Looking further back, we can field more examples: They Drive By Night (1938), Genevieve (1953), Summer Holiday (1962) and Catch Us If You Can (1965). And yet, compared to France and, particularly, America, the Great National Road Movie, the blue-riband classic of its genre, is thin on the ground. Partly it's a question of the puny distances involved: an English 'coast-to-coast' odyssey is scarcely of epic dimensions (the TV film of that name journeyed from Merseyside all the way to Essex).

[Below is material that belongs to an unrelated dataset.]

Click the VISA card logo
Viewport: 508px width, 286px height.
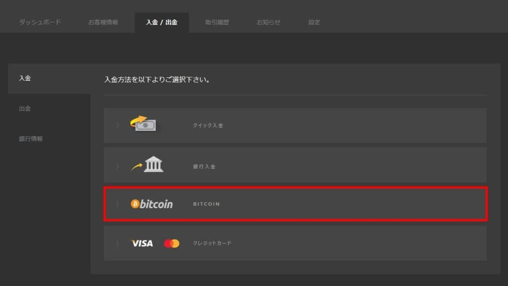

Soft Top goes on the London to Glasgow run, which, Capaldi says, would take only six or seven hours by car. 'Obviously you have to give them some problems to draw it out a bit. You do need long journeys to make it work - if my character had come from Birmingham, it would have been a big problem. At least with Glasgow there is an element of distance, and of cultural distance as well.'

And the roads themselves are duller - empty motorways which the characters leave, often for no very convincing reason. There's nothing corresponding to the American interstate highway, winding through a stream of colourful diners and little towns. 'All those towns in the Midwest have been built on a grid pattern, for people to drive through,' Chris Petit says. 'This reflects the whole history of migration from East to West - the idea of movement is built into the sense of America and the road movie is a very logical development of that. In the UK our cities are much more enclosed and labyrinthine.'

The narrative impetus propelling the British cinema is not horizontal but (metaphorically) vertical: upwards through the class system. 'Performance,' Petit says, 'is about the move from East to West London, which is as far in imaginative terms as New York is from Los Angeles. The dramatic movement in English realist cinema tends to be about getting out and improving yourself: the desire to escape is actually to escape from your class.'

Perhaps for the same reason, the choice of vehicle is fraught because of all the subtle social connotations that any car will entail. 'I used to have a Ford Escort,' says Capaldi. 'But we knew it was not visually terribly interesting (forgive me, Ford). At the same time I didn't want to get a Pink Cadillac - I hate those films where for no particular reason there's an American car, because then there's the idea that you really wanted to make an American film. Which I didn't. Someone suggested a Ford Cortina but I thought that looked a bit too . . . yobbish. We wanted something that had a comic value of its own without being a 'look at me, aren't I funny?' car.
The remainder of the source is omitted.